--- Supplied entries Enclosed Below ---

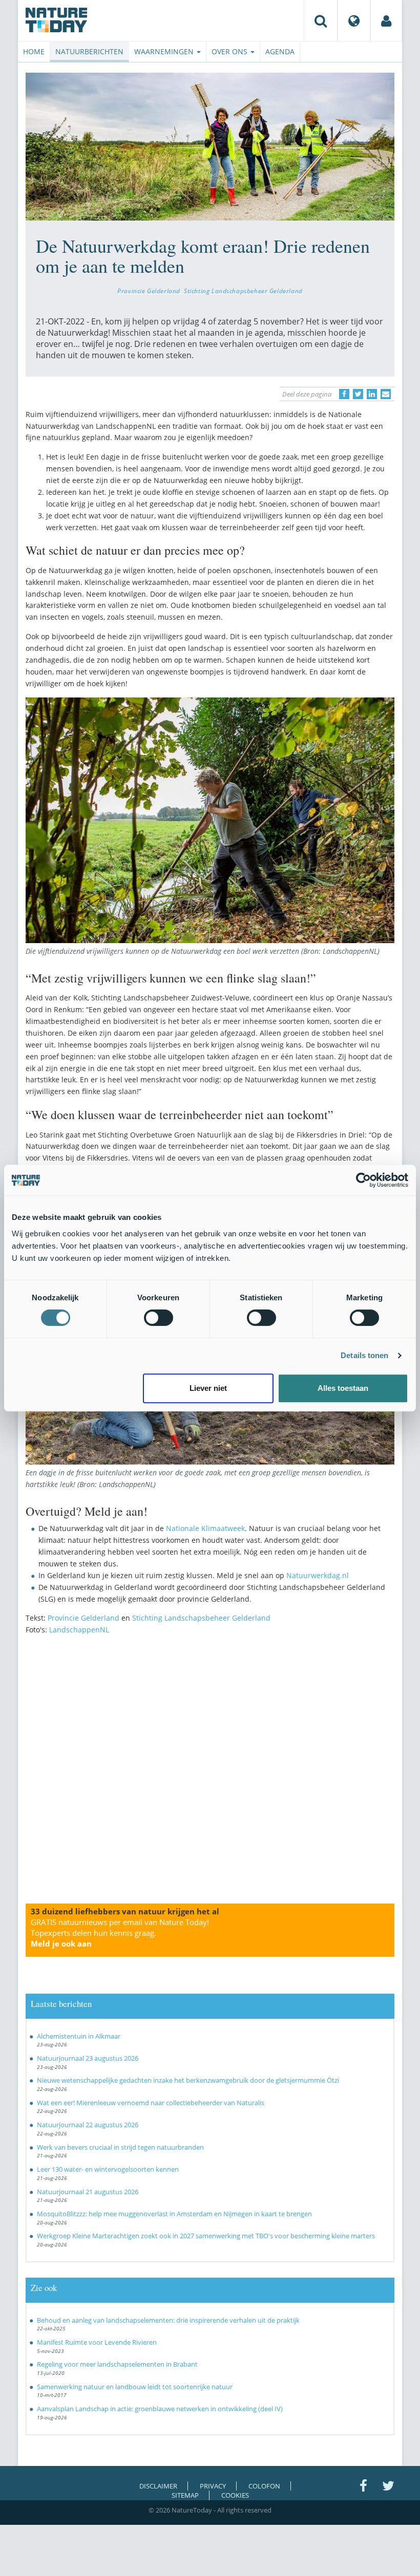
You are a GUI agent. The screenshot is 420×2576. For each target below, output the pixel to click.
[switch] (158, 1317)
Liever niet (208, 1388)
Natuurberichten (89, 51)
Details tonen (364, 1355)
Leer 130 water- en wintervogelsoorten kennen (108, 2169)
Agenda (280, 51)
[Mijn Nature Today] (386, 20)
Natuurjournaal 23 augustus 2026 (87, 2058)
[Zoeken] (321, 20)
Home (34, 51)
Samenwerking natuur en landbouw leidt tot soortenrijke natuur (135, 2386)
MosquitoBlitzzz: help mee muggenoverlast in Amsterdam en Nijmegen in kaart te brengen (174, 2213)
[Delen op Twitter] (358, 394)
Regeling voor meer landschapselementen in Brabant (117, 2364)
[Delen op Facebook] (344, 394)
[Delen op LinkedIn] (372, 394)
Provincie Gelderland (148, 291)
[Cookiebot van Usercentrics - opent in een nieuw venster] (363, 1180)
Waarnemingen (165, 51)
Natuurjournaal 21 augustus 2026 (87, 2191)
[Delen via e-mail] (386, 394)
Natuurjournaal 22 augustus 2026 (87, 2124)
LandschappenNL (79, 1629)
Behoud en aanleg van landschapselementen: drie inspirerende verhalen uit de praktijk (168, 2320)
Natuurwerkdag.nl (317, 1575)
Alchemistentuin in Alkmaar (78, 2036)
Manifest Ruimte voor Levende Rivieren (97, 2342)
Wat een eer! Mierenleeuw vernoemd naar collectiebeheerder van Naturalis (150, 2102)
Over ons (230, 51)
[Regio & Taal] (354, 20)
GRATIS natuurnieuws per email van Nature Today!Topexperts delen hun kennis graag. (120, 1933)
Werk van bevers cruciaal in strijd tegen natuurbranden (120, 2147)
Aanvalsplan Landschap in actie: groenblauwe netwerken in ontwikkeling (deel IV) (160, 2408)
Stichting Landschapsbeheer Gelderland (243, 291)
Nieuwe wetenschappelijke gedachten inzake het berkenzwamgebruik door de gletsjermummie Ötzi (188, 2080)
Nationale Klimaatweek (205, 1528)
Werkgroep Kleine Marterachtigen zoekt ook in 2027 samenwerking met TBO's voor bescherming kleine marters (206, 2235)
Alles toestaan (343, 1388)
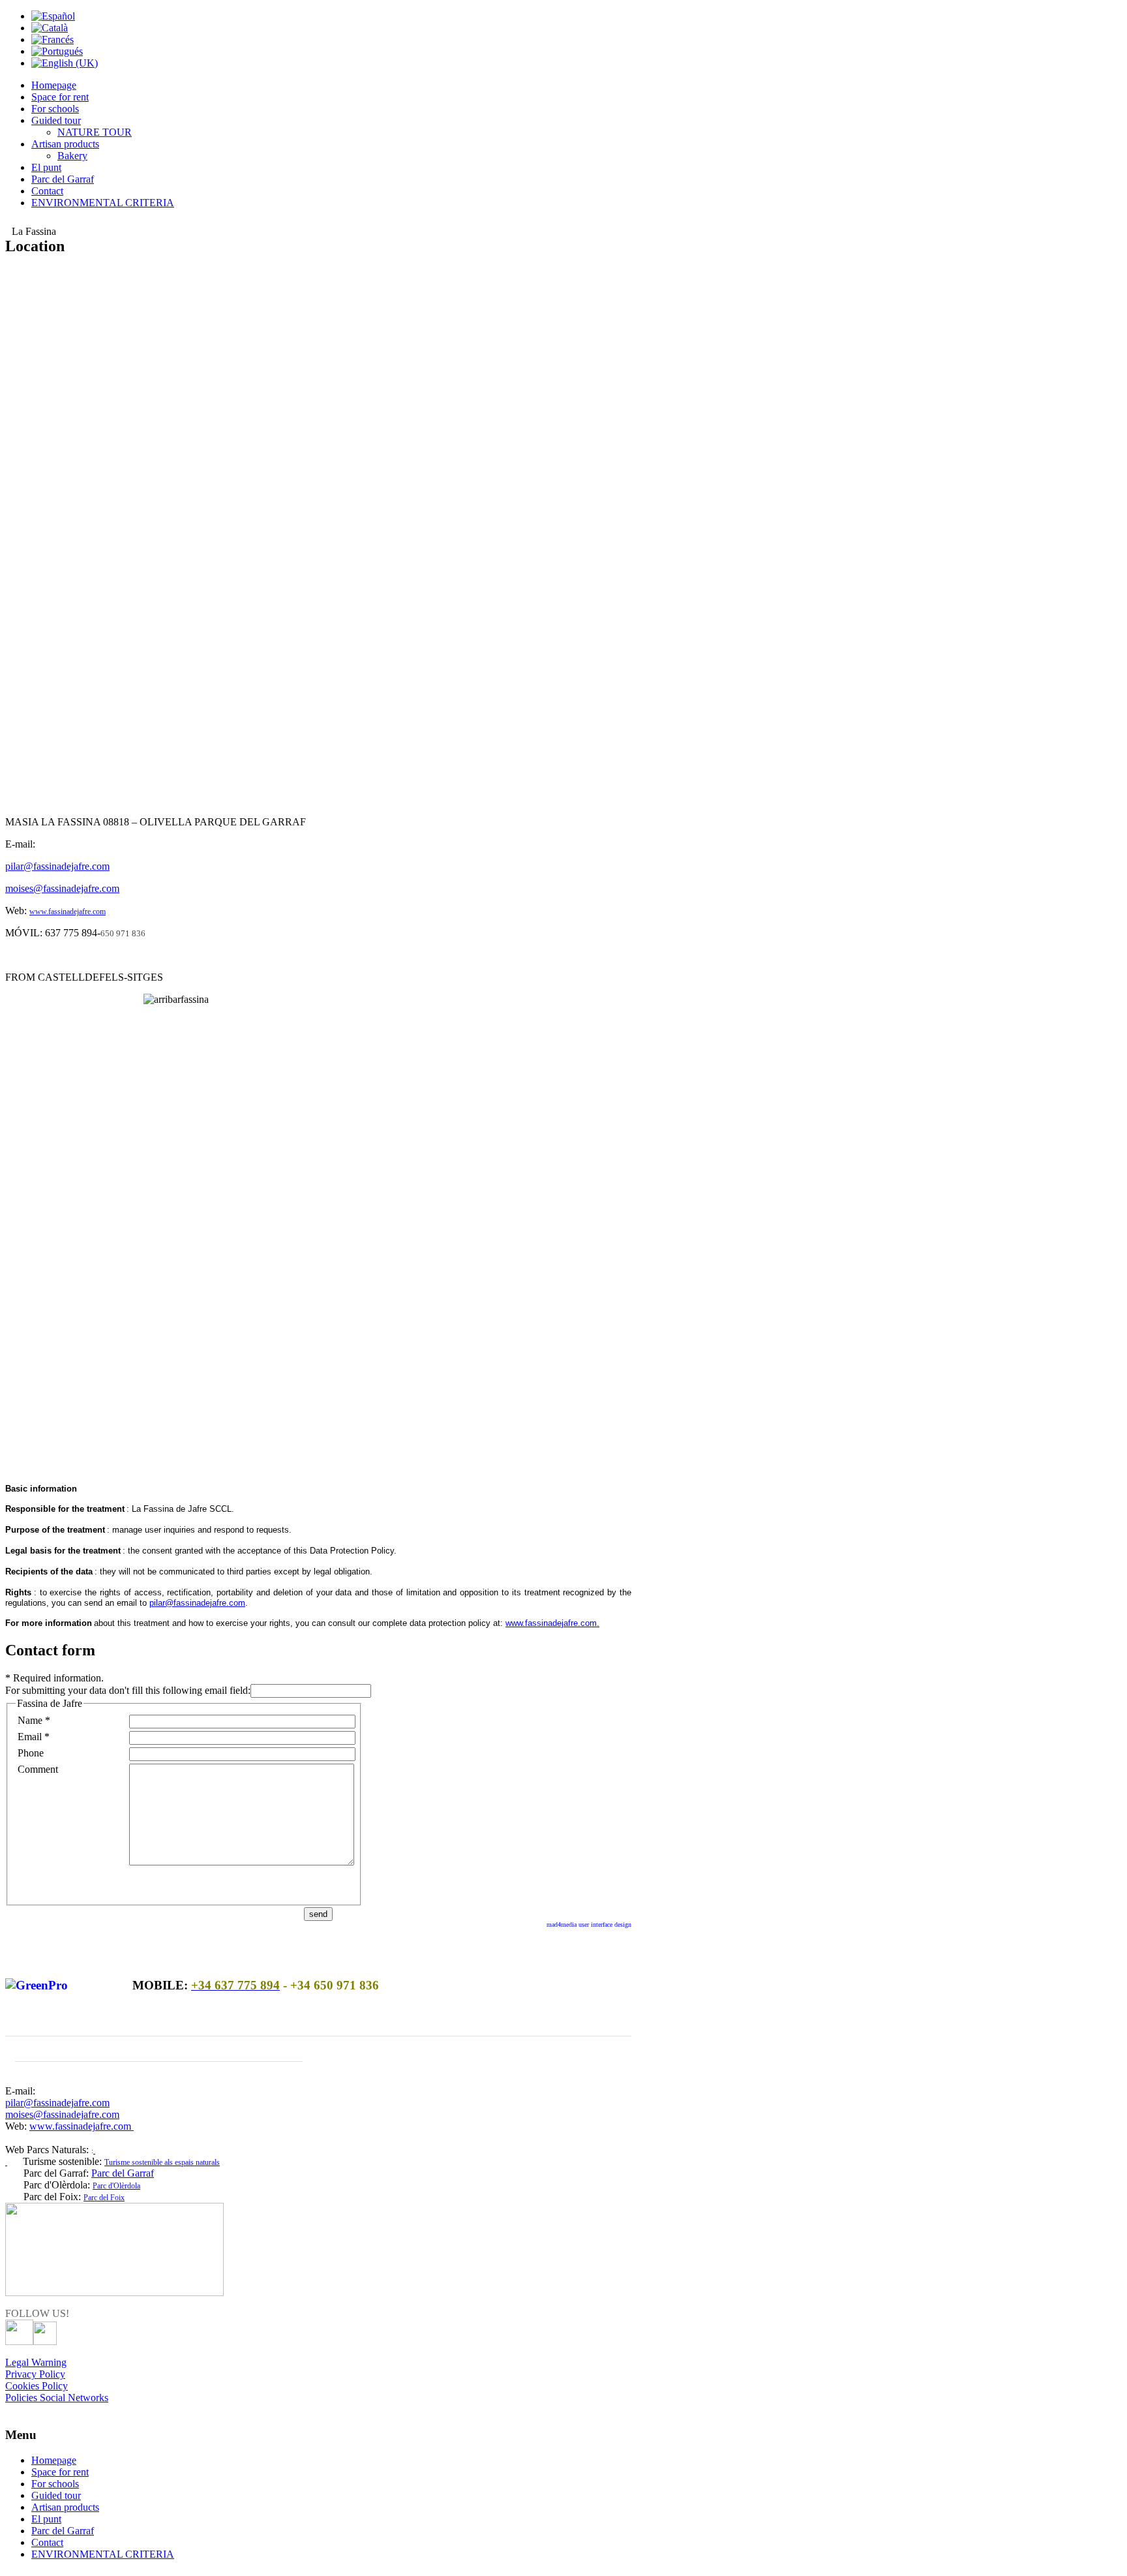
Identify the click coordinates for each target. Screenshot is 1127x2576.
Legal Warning (36, 2362)
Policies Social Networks (56, 2397)
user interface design (605, 1924)
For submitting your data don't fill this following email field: (127, 1690)
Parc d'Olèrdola (116, 2185)
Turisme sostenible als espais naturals (162, 2162)
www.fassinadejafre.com (67, 911)
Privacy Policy (35, 2374)
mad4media (563, 1924)
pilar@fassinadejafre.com (57, 866)
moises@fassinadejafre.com (62, 888)
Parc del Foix (104, 2197)
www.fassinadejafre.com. (552, 1623)
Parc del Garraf (122, 2173)
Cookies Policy (36, 2385)
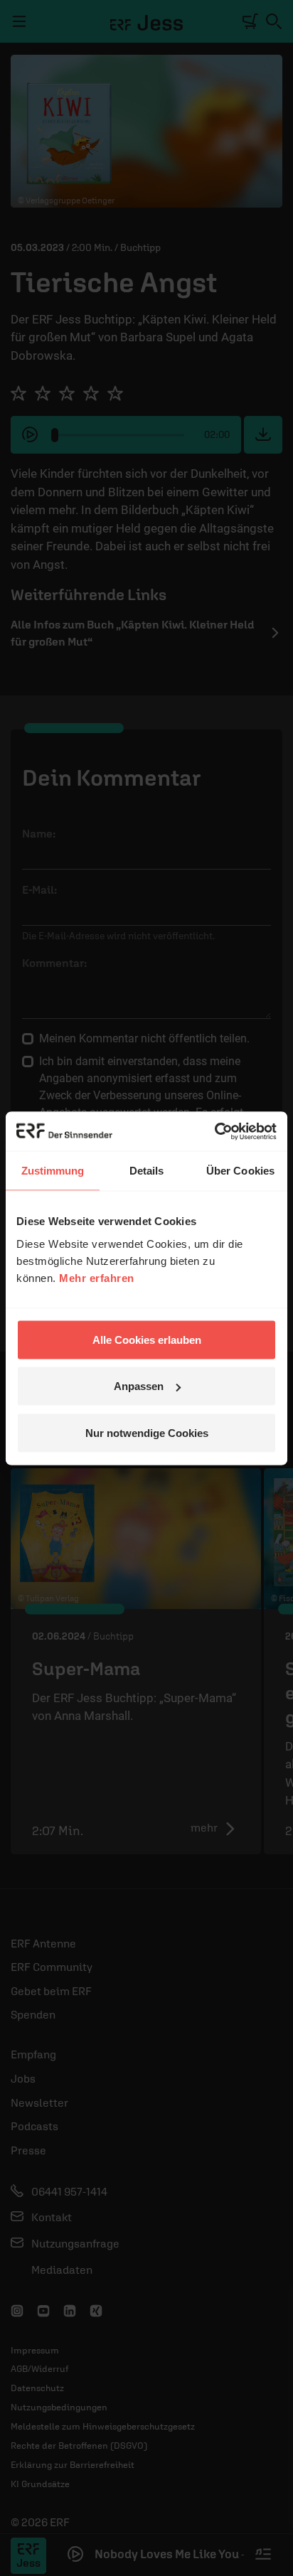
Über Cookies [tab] (240, 1171)
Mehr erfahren (96, 1277)
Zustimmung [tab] (53, 1171)
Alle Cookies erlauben (146, 1339)
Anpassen (139, 1386)
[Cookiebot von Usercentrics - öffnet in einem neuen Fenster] (214, 1131)
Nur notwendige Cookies (146, 1432)
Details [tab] (146, 1171)
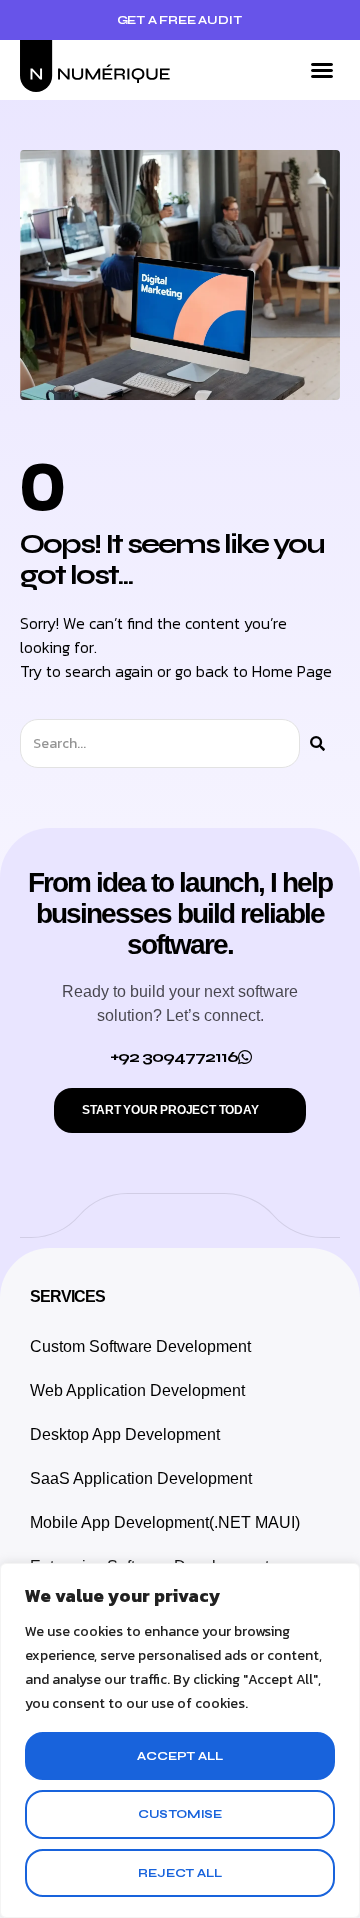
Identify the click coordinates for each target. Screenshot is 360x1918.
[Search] (317, 743)
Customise (180, 1814)
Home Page (292, 671)
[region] (180, 1740)
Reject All (179, 1873)
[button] (322, 70)
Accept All (179, 1756)
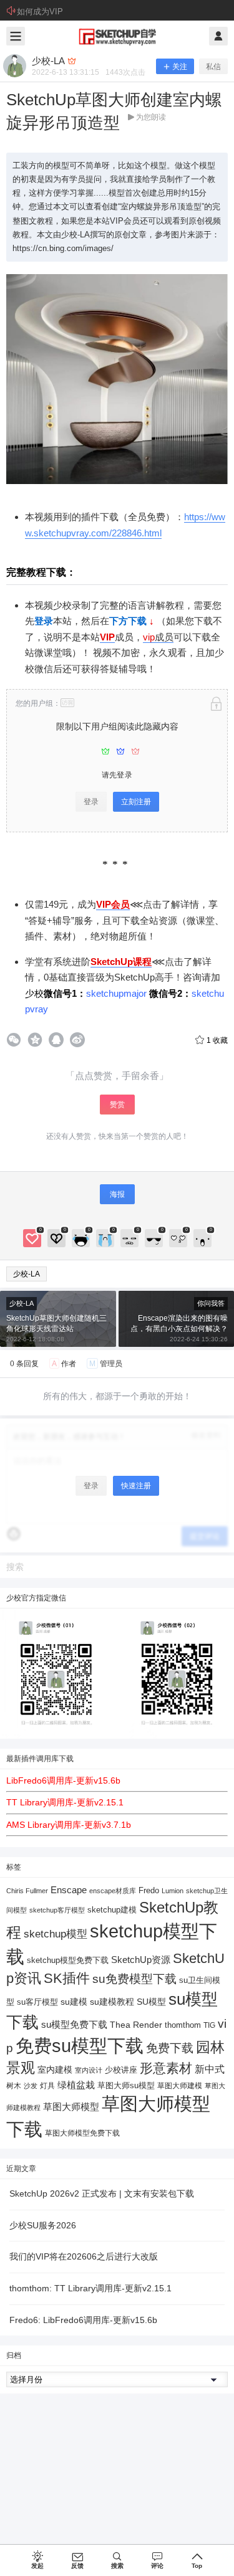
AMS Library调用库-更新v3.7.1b (68, 1825)
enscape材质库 (112, 1890)
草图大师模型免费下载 (82, 2133)
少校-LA (26, 1274)
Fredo (149, 1890)
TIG (209, 2025)
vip (149, 637)
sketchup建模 (112, 1909)
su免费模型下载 (134, 1978)
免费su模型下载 (80, 2046)
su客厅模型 (37, 2002)
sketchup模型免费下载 (68, 1960)
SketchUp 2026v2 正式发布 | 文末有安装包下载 (101, 2193)
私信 (213, 66)
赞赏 (117, 1104)
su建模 (74, 2002)
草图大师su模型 (126, 2085)
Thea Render (136, 2025)
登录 (91, 801)
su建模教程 (112, 2002)
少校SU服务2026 (42, 2225)
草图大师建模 (179, 2085)
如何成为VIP (40, 11)
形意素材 (166, 2068)
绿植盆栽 (76, 2084)
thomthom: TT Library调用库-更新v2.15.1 (90, 2288)
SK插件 (67, 1978)
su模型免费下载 (74, 2024)
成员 (164, 637)
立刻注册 (136, 801)
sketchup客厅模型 (57, 1910)
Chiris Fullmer (27, 1890)
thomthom (183, 2025)
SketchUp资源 (140, 1959)
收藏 (217, 1040)
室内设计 (88, 2070)
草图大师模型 (71, 2106)
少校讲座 (121, 2070)
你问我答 (211, 1303)
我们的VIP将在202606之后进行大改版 (83, 2256)
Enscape (69, 1889)
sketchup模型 (55, 1934)
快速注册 (136, 1485)
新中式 (210, 2069)
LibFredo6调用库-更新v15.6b (63, 1780)
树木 (13, 2085)
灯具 (47, 2085)
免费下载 (169, 2048)
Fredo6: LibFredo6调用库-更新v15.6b (83, 2320)
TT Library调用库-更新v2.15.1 (65, 1802)
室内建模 (54, 2070)
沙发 (30, 2085)
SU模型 (151, 2002)
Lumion (172, 1890)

--- End of Enclosed Supplied entries ---

- _Description of the task_: Copy every line above that holds the word "Nature".

- _Task response_:
[Mijn Nature Today] (386, 20)
GRATIS natuurnieuws per email van Nature Today!Topexperts delen hun kennis graag. (120, 1933)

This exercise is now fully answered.